North American Network Operators Group|
Date Prev | Date Next | Date Index | Thread Index | Author Index | Historical
Re: mitigating botnet C&Cs has become useless
On Jul 30, 2006, at 10:37 AM, Gadi Evron wrote:
They're very incident driven from that respect, and with an attempt to focus on revenue and services profitability, it just amplifies the problem.
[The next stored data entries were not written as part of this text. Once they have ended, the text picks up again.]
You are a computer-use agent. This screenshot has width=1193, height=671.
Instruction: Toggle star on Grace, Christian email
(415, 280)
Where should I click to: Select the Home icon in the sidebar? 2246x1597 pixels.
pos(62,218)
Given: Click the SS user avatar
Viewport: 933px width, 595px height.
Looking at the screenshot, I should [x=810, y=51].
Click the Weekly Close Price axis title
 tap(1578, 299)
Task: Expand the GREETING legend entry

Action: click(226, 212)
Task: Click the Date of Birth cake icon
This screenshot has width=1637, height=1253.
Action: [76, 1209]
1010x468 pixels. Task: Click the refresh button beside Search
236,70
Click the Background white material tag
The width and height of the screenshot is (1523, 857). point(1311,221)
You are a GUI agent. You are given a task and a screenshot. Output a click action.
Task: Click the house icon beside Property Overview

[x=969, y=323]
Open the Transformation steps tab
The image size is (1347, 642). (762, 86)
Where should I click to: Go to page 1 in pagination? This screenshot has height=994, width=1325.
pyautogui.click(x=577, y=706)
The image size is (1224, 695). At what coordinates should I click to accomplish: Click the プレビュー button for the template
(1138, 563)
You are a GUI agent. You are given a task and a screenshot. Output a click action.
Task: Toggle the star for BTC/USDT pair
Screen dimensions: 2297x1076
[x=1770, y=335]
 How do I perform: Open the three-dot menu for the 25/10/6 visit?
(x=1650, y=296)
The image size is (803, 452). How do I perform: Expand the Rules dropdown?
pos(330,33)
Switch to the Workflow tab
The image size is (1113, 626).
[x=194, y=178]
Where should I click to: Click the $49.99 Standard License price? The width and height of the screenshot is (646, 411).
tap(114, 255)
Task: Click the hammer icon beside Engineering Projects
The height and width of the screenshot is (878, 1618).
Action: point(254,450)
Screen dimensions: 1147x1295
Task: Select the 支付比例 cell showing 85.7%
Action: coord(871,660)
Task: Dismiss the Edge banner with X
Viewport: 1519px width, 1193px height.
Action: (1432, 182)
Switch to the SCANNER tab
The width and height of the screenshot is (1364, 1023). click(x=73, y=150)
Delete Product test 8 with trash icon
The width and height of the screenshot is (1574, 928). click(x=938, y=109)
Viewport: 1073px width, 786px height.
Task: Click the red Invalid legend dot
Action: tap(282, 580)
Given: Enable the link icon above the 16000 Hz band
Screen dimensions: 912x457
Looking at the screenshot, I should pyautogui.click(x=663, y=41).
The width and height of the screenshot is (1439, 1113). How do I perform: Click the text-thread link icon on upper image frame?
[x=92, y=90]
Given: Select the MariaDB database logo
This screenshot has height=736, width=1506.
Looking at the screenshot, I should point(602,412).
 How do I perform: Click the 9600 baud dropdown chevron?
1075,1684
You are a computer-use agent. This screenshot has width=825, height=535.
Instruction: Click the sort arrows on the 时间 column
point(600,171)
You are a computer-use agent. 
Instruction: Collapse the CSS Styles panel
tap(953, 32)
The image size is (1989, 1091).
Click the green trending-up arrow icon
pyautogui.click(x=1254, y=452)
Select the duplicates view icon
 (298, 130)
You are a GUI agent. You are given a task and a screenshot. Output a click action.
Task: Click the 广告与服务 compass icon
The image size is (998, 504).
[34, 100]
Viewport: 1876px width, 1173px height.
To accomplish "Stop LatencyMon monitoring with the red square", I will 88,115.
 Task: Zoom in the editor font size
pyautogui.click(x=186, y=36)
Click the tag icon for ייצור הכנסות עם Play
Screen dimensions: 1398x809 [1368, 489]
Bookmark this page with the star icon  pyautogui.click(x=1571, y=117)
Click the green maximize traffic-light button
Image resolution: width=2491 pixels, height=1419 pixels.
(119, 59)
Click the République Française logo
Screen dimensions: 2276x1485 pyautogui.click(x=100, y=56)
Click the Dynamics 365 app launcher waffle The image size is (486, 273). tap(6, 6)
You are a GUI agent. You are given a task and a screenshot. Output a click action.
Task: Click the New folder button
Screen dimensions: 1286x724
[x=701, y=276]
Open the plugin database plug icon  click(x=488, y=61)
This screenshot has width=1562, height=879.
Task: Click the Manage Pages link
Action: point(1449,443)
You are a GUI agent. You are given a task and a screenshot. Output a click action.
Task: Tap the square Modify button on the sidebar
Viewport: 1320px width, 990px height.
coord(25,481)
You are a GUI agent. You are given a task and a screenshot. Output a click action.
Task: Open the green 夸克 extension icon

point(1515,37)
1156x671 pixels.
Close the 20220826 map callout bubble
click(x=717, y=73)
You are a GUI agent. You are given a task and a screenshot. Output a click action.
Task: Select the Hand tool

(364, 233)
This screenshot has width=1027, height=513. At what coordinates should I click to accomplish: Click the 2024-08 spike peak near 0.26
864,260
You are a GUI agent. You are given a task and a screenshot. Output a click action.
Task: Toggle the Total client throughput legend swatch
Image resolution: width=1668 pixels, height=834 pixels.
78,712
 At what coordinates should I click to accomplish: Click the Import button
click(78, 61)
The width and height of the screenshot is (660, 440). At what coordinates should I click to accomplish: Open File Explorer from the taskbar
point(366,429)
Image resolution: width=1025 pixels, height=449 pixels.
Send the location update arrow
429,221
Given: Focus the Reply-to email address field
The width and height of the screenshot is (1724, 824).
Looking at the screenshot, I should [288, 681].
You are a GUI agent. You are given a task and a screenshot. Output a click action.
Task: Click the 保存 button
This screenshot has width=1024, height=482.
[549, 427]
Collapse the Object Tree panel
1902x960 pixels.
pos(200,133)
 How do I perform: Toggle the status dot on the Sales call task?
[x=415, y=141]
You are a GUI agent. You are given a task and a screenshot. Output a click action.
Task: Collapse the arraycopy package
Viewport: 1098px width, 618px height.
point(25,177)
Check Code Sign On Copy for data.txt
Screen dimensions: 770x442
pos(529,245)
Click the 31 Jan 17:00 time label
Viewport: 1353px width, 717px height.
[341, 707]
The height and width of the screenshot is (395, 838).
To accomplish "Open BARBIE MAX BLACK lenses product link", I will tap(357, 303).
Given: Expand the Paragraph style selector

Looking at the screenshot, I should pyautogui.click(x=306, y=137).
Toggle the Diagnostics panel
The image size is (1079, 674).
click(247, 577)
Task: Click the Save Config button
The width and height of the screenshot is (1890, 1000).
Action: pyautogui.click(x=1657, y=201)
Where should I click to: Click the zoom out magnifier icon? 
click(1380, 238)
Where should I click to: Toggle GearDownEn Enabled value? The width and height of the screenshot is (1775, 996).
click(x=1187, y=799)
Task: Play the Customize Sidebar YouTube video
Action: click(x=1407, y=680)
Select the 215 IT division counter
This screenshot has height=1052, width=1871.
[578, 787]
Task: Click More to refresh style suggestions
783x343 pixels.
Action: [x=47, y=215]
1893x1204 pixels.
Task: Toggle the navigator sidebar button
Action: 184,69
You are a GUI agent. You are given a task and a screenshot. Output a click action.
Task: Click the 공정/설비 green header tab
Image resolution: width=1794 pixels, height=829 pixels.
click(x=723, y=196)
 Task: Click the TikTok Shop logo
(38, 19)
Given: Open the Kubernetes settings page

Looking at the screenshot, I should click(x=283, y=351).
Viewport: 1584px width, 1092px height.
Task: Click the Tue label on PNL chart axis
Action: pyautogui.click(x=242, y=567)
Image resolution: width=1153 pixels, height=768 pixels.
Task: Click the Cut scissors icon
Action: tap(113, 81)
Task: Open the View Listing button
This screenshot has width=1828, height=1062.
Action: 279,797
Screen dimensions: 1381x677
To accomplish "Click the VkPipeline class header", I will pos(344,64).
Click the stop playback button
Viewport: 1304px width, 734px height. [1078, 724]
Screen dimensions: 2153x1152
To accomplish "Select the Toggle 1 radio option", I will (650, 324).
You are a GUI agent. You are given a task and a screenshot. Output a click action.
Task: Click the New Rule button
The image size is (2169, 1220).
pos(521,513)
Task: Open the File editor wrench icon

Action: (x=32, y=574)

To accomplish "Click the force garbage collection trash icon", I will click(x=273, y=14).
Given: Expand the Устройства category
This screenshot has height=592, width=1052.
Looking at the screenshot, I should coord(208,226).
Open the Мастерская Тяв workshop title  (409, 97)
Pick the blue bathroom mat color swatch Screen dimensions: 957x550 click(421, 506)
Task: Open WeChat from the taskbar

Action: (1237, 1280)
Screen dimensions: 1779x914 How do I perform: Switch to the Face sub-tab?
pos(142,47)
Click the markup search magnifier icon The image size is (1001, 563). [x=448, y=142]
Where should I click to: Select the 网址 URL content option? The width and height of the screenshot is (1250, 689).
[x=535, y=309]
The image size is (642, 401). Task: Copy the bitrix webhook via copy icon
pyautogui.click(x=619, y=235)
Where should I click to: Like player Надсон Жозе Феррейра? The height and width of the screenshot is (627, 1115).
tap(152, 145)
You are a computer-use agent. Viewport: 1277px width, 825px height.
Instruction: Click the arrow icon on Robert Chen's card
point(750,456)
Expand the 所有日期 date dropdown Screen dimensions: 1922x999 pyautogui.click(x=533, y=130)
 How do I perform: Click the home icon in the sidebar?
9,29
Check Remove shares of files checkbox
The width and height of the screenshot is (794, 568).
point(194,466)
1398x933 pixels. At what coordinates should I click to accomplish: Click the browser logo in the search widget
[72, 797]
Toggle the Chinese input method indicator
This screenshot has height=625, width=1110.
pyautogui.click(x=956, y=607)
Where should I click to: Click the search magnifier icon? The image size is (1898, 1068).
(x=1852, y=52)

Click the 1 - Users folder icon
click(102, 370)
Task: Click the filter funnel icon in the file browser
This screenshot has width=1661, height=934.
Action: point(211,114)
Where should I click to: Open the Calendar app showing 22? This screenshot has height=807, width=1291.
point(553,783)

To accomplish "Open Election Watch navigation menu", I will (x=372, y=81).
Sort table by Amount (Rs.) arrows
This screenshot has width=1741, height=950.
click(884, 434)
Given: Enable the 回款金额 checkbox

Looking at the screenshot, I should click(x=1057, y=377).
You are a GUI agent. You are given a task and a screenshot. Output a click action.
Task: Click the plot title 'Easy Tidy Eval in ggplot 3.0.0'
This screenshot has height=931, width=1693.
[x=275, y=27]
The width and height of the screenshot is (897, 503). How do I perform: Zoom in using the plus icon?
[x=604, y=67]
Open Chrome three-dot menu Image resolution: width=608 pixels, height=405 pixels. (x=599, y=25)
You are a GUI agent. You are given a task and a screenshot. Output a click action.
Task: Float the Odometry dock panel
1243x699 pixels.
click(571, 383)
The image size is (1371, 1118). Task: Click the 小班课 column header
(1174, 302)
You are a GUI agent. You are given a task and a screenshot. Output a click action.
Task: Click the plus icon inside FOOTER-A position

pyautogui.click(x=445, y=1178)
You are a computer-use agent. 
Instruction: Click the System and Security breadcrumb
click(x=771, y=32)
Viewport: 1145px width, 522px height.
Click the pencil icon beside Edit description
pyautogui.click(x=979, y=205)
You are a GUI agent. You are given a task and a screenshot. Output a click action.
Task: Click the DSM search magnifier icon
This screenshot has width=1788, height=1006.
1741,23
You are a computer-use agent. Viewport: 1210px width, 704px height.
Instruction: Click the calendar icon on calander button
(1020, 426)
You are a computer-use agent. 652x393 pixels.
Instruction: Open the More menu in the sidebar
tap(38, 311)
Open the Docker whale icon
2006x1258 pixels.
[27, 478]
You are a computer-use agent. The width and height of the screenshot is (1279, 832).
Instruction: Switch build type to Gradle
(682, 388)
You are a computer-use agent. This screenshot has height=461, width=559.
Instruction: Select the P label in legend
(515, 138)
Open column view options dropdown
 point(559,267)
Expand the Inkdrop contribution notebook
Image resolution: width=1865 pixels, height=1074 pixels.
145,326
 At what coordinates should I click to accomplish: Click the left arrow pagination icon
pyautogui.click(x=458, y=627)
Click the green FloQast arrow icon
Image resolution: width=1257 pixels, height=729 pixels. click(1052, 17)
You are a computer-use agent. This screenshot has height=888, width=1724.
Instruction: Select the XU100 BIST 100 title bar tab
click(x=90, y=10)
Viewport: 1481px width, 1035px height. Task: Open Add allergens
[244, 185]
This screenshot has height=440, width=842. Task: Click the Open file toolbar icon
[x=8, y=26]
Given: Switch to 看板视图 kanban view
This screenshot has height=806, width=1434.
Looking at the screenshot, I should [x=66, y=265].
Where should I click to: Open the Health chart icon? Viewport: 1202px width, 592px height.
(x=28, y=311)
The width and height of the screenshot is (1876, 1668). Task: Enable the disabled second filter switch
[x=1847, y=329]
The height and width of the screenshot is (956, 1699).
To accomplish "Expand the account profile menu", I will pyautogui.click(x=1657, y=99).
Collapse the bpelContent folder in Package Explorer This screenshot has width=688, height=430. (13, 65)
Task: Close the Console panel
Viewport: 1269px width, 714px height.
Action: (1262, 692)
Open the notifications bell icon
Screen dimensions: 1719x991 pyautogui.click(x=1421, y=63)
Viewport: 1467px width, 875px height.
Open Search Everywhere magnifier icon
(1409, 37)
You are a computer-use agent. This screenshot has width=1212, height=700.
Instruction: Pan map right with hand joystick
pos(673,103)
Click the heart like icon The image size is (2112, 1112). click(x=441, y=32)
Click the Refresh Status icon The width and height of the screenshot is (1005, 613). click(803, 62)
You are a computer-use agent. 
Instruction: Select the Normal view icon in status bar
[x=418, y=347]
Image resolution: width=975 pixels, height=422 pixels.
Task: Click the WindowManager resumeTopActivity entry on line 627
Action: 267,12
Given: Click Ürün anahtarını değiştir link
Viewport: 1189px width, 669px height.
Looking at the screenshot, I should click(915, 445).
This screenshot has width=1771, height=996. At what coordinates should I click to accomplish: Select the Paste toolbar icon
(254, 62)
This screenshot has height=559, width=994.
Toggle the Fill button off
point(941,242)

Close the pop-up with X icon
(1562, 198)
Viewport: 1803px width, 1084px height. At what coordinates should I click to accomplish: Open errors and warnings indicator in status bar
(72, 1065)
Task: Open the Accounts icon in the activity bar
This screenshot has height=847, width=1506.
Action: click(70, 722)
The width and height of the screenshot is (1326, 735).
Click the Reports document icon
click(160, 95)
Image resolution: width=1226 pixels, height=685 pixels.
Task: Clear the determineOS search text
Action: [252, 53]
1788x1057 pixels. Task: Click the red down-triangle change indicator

That is, they're busy turning the steam valves and putting out fires - who has the time for strategizing and waging a global war on organized crime and it's employment of botnets that yields a negligible return on a considerable investment, just cutting deeper into their losses?
[disclaimer: the above is a gross oversimplification and many SPs do far more, but it's largely applicable across a broad spectrum of SPs]
Heck, they rarely have time to chase DOS attack sources past their network perimeter and today report less than 2% of *actionable* attacks to LEOs.
It's an ROI game...
While you could spin botnet resurrection a hundred ways, taking out the bots themselves, even if it's often times only as temporal function, is the low hanging fruit and something SPs can understand and instrument.
I agree that the root of the problem is the miscreants perpetrating these crimes, and they need to be prosecuted, but the responsibility falls far wider than the SPs.
I also accept the references provided by Paul and others, but what's the near-term alternative?